CUDA (and General-Purpose Graphics Processing Unit programming in general) is rapidly becoming a mainstay of high-performance computing. As CUDA and OpenCL move off of the workstation, and into the server -- off of the console, and into the cluster -- the security of these systems will become critical parts of the associated trusted computing base. Even ignoring the issue of multiuser security, the properties of isolation and (to a lesser extent) confidentiality are important for debugging, profiling and reproducibility.
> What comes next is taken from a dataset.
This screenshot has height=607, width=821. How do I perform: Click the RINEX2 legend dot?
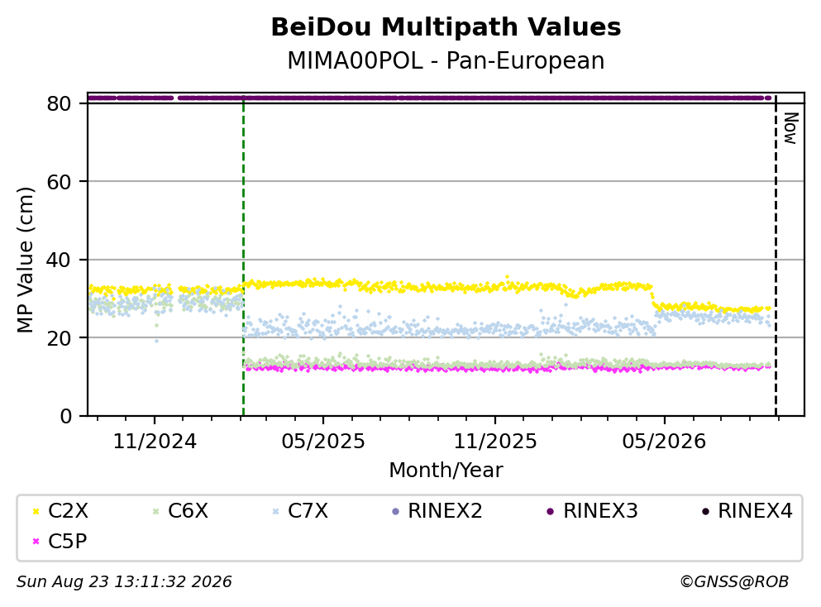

I've authored cudafucker and associated tools to investigate the security properties -- primarily the means and parameters of memory protection, and the division of protection between soft- and hardware -- of CUDA on NVIDIA hardware since the G80 architecture.

Questions

Memory details

  • What address translations, if any, are performed?
    • If address translation is performed, can physical memory be multiply aliased?
  • How are accesses affected by use of incorrect state space affixes?
    • Compute Capability 2.0 introduces unified addressing, but still supports modal addressing
  • How do physical addresses correspond to distinct memory regions?

Driver details

  • Is a CUDA context a true security capability?
    • Can a process modify details of the contexts it creates?
    • Can a process transmit its contexts to another? Will they persist if the originating process exits?
    • Can a process forge another process's contexts on its own?

Protection

  • What mechanisms, if any, exist to protect memory? At what granularities (of address and access) do they operate?
  • How is memory protection split across hardware, kernelspace, and userspace?
    • Any userspace protection can, of course, be trivially subverted
  • Are code and data memories separated (a Harvard architecture), or unified (Von Neumann architecture)?
  • What memories, if any, are scrubbed between kernels' execution?
  • How many different regions can be tracked? How many contexts? What behavior exists at these limits?

Variation

  • Have these mechanisms changed over various hardware?
    • The "Fermi" hardware (Compute Capability 2.0) adds unified addressing and caches for global memory. Effects?
  • Have these mechanisms changed over the course of various driver releases?
  • Open source efforts (particularly the nouveau project) are working on their own drivers.
    • What all needs be addressed by these softwares?
  • How is the situation affected by multiple devices, whether in an SLI/CrossFire setup or not?

Accountability

  • What forensic data, if any, is created by typical CUDA programs? Adversarial programs? Broken programs?
  • What relationship exists between CPU processes and GPU kernels?

Experiments

Memory space exploration

Probe memory via attempts to read, write and execute various addresses, including:

  • those unallocated within the probing context,
  • those unallocated by any running context, and
  • those unallocated by any existing context.

Context exploration

Determine whether CUDA contexts can be moved or shared between processes:

  • fork(2) and execute cudaAlloc(3) without creating a new context
    • If this works, see whether the change is reflected in the parent binary
    • Ensure that PPID isn't just being checked (dubious, but possible) by fork(2)ing twice
  • Transmit the CUcontext body to another process via IPC or the filesystem, and repeat the tests

Determine how many contexts can be created across a process, and across the system.